▶ **Task goal**: Rewrite these lines, switching "GUI agent" to "interface agent" and keeping everything else unchanged. Omit the pictures from your answer.

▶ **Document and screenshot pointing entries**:
START
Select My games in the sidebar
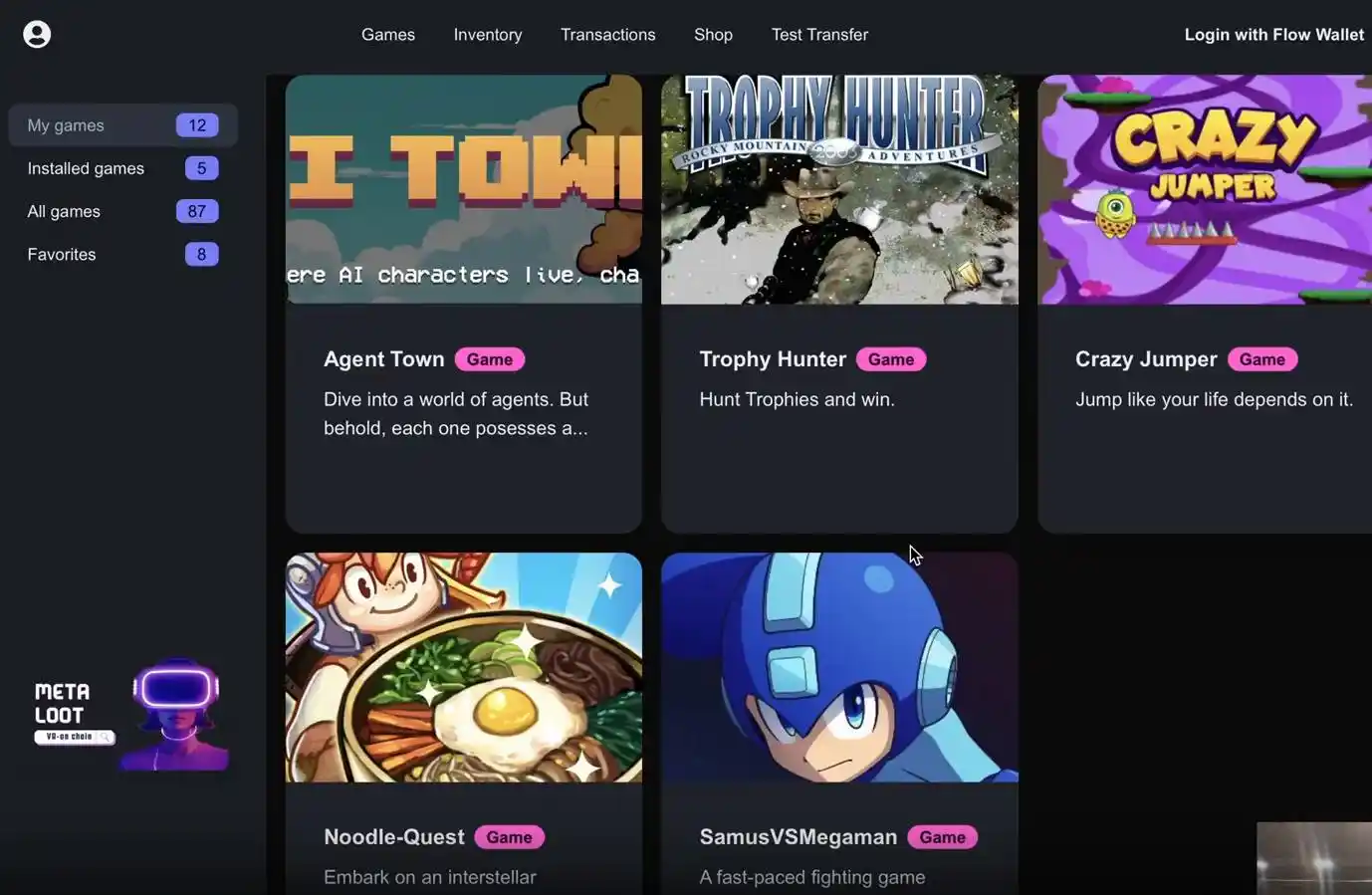 click(66, 125)
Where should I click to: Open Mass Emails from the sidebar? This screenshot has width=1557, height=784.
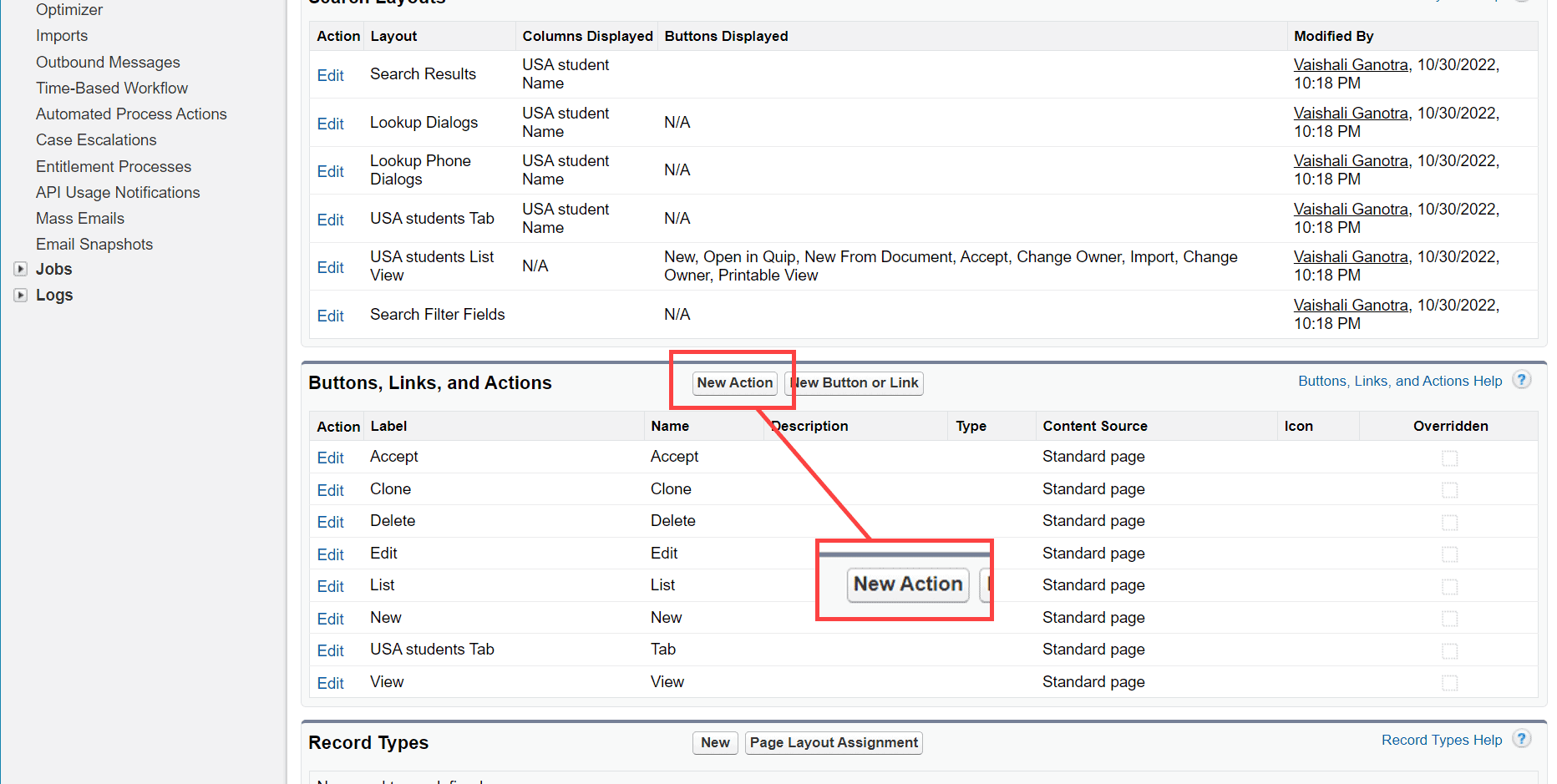pos(79,218)
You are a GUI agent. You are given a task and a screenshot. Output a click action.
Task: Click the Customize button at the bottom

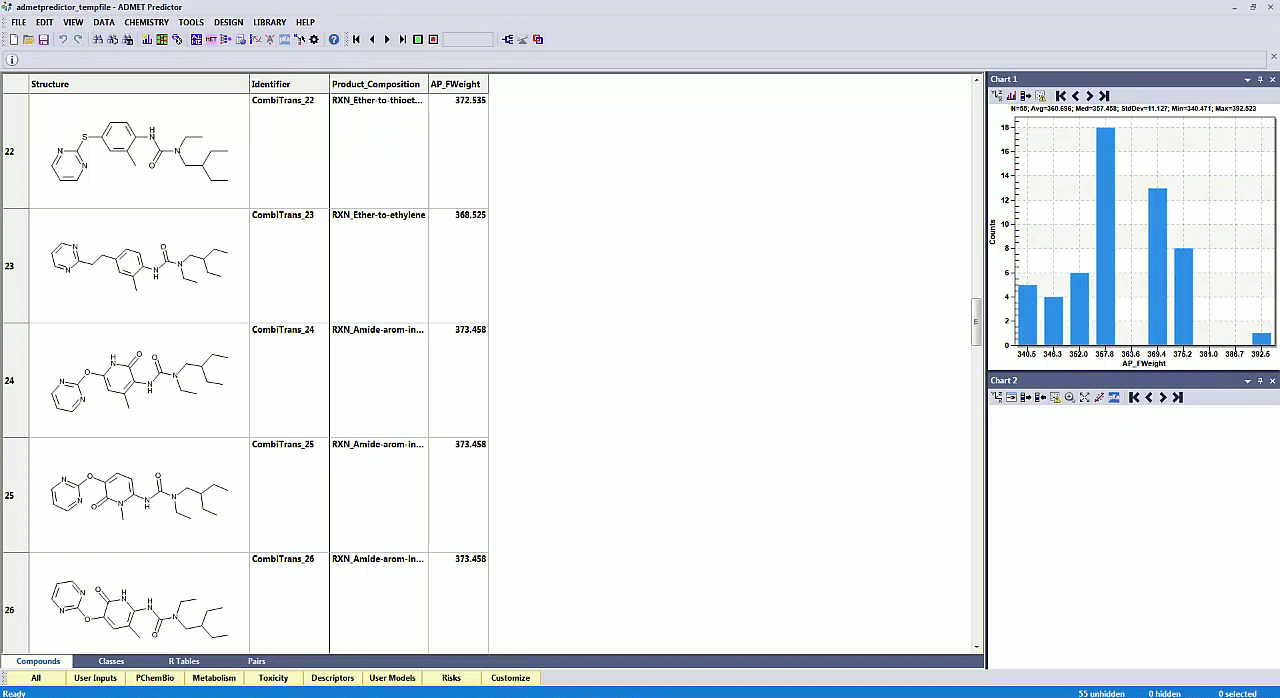[x=510, y=678]
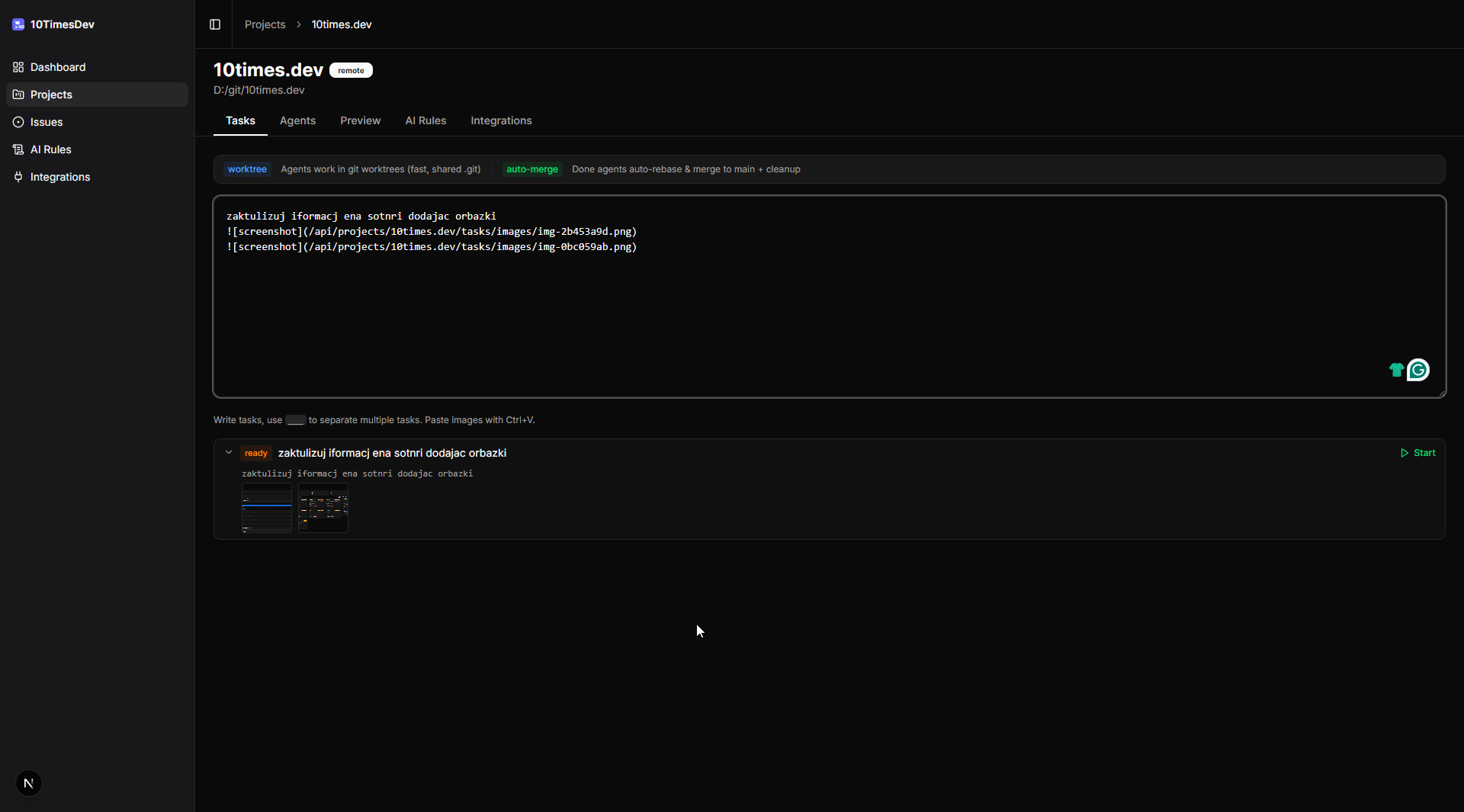The width and height of the screenshot is (1464, 812).
Task: Open the Dashboard from the sidebar
Action: 57,67
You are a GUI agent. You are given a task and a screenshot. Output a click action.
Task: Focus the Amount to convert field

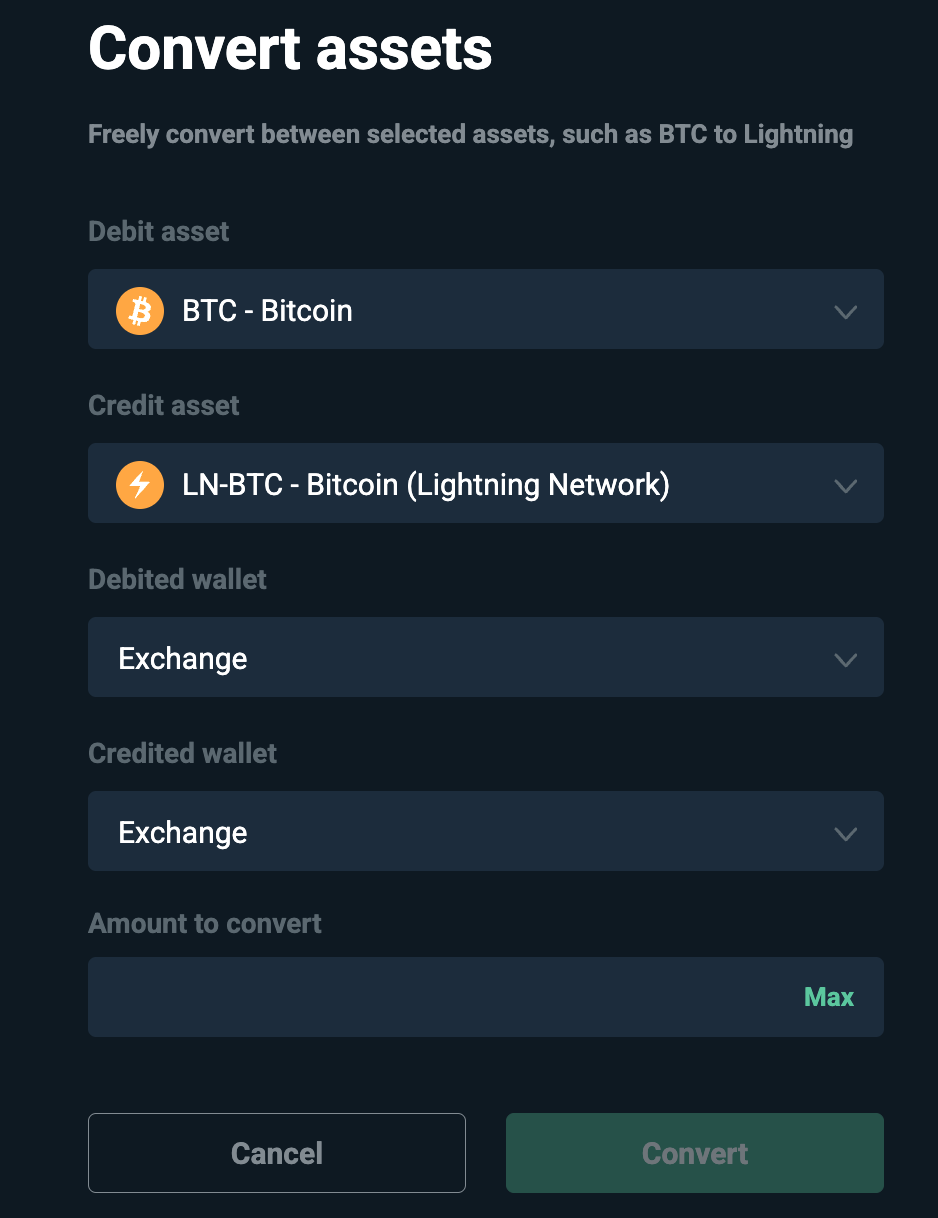(486, 997)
END
▶ **Full answer**:
Select My games in the sidebar
 click(66, 125)
Where should I click to: Open Mass Emails from the sidebar? This screenshot has width=1557, height=784.
pos(79,218)
You are a interface agent. You are given a task and a screenshot. Output a click action.
Task: Click the Customize button at the bottom

[x=510, y=678]
The width and height of the screenshot is (1464, 812).
Task: Open the Dashboard from the sidebar
Action: 57,67
You are a interface agent. You are given a task and a screenshot. Output a click action.
Task: Focus the Amount to convert field

(486, 997)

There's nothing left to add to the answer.